Source material:
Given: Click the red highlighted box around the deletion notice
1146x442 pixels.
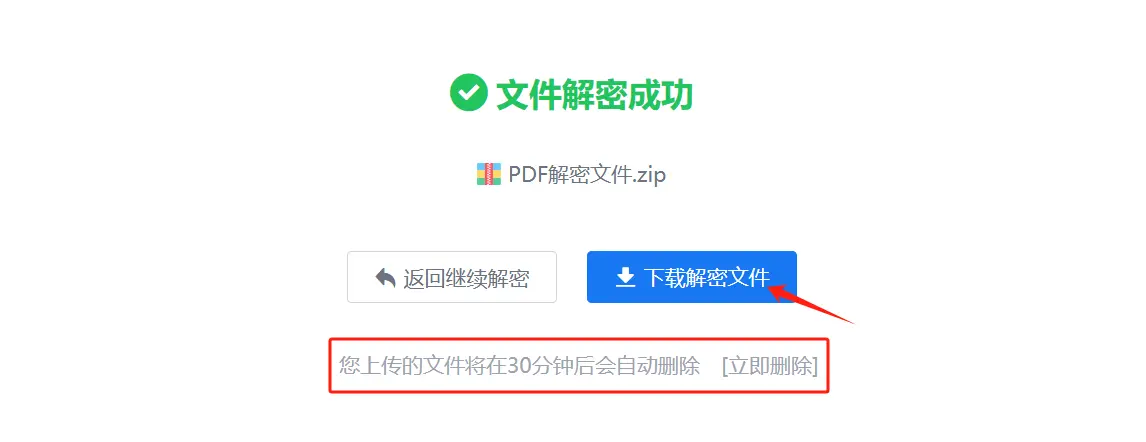Looking at the screenshot, I should tap(579, 365).
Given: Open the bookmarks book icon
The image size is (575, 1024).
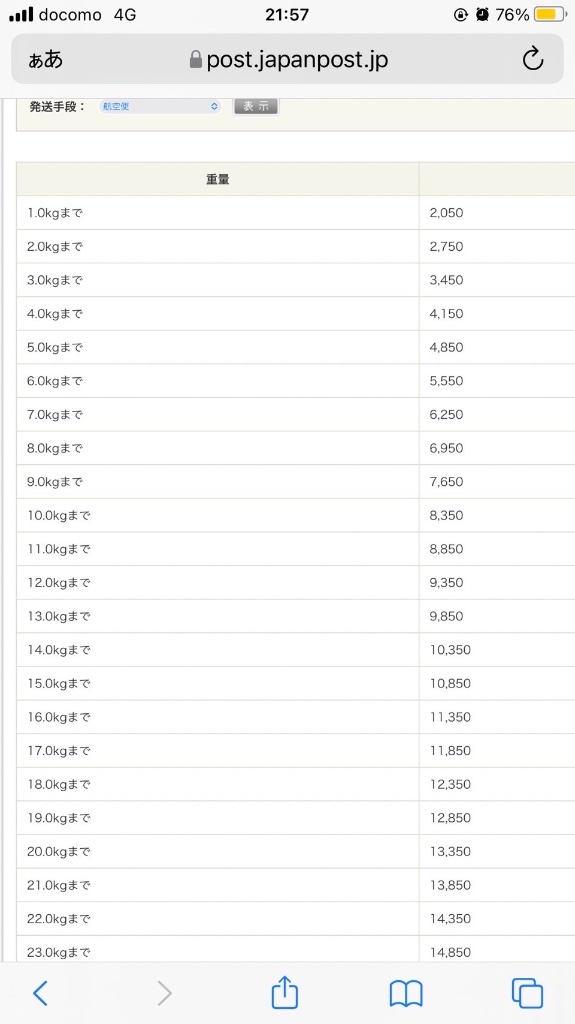Looking at the screenshot, I should [x=406, y=994].
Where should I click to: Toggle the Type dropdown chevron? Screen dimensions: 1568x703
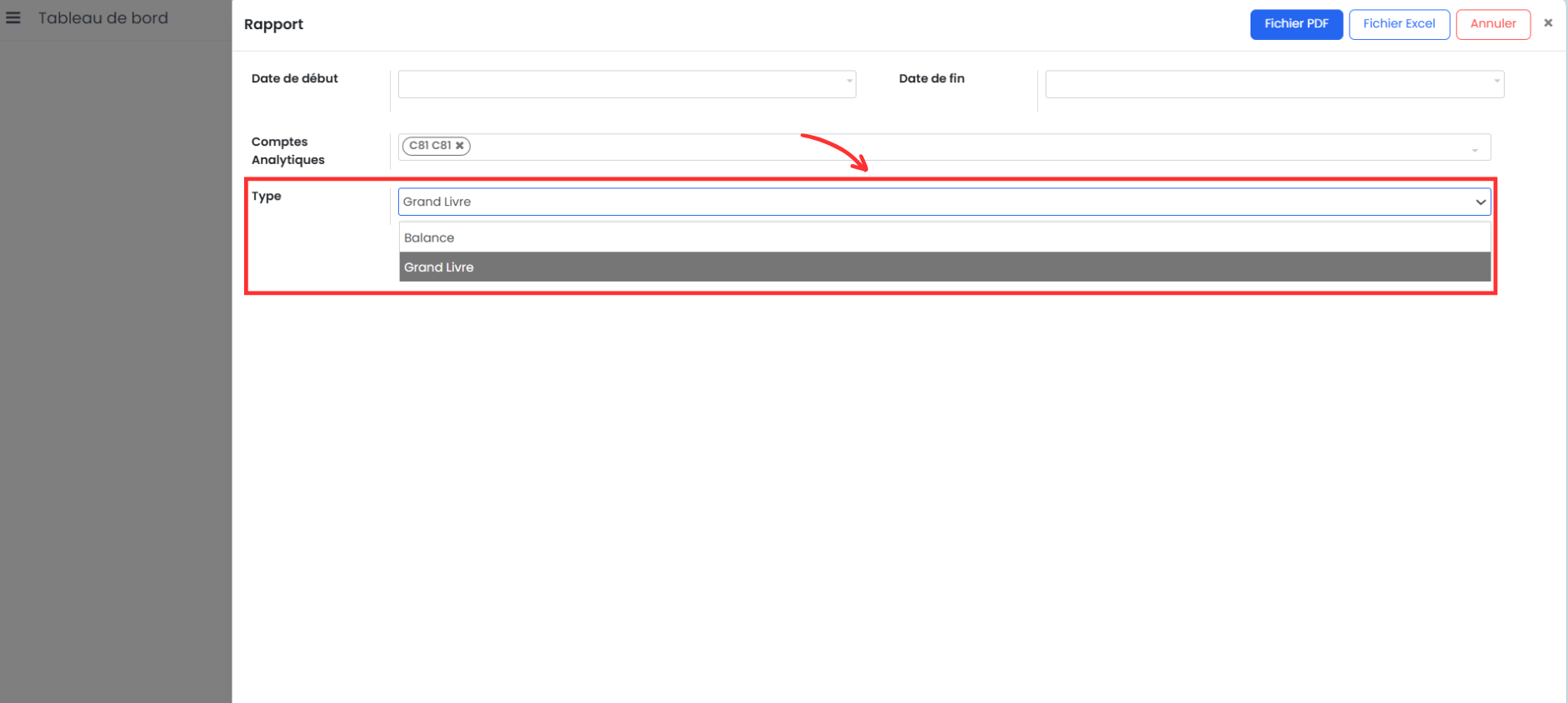coord(1481,202)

Work required: A word-for-word copy of the data, without its pictures, is what is needed.

Solution to the problem:
Given: Click the red highlighted box around the deletion notice
1146x442 pixels.
Looking at the screenshot, I should tap(579, 365).
Given: Open the bookmarks book icon
The image size is (575, 1024).
Looking at the screenshot, I should [x=406, y=994].
Where should I click to: Toggle the Type dropdown chevron? Screen dimensions: 1568x703
coord(1481,202)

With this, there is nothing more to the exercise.